They probably see you as someone who made “wrong life choices” and “preferred partying over studying” or a “loser”, etc. if they can’t understand the concept of not managing to finish college because of health problems, like ableds often do or as a potential liability because they do understand that concept.

Interesting to see you gradually lose hope in your posts since 2017. Starting out with concept of going through a list of things you need to do to succeed and then slowly realising the magnitude of forces, often beyond your control deciding your fate.

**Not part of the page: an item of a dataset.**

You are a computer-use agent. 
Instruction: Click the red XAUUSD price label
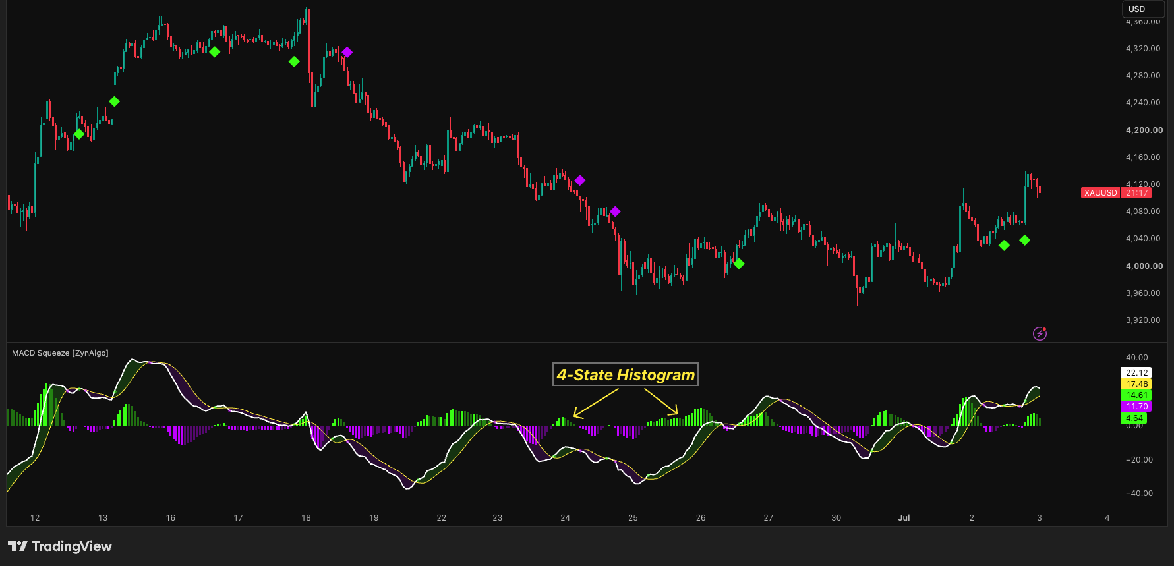[1101, 193]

Have you looked into freelancing? I have pretty much given up on concept of being hired due to health issues and was planning to start free-lancing and start my own company.
Though I recently started questioning if web development is really for me. I got through the web design course during a paid internship in my mother’s company, but haven’t really done much more. Had to force myself to do minimum required for the projects.
I wanted to do another paid internship but the program they have in local NEET office doesn’t allow doing them in family company unlike the progam I got the first internship in.
Now I’m trying to become a professional artist, since over 2016 I uploaded, like 500 drawings to my Tumblrs but haven’t even done my own custom blog theme.
I think it means something. Because if I have to force myself to do that stuff or get paid for, I can’t really compete with people who are into it and are ready to do 1000s of hours of work before getting any pay.
So, I’m focusing on learning fundamentals of drawing which I should have done in 2016. Probably could run a Patreon by now or something if I did.

Anyway, the point is that normies control workplaces and they really hate people who are disabled, had period of unemployment, didn’t finish college, etc. There’s plenty of white guys occupying workplaces in tech, don’t worry. But they just happened to be the right kind of white guys that the industry wants. Who were coddled all their lives and never had any experiences that would throw them off the track, who just smoothly went through the educational pipeline and who now judge people who had harder lives and deny them any chance to improve their lot.

It’s not that white males aren’t welcome in tech industry. It’s just that you aren’t.

So, if you really have the skills you talk about, freelancing may be the only way for you to capitalise on them for now.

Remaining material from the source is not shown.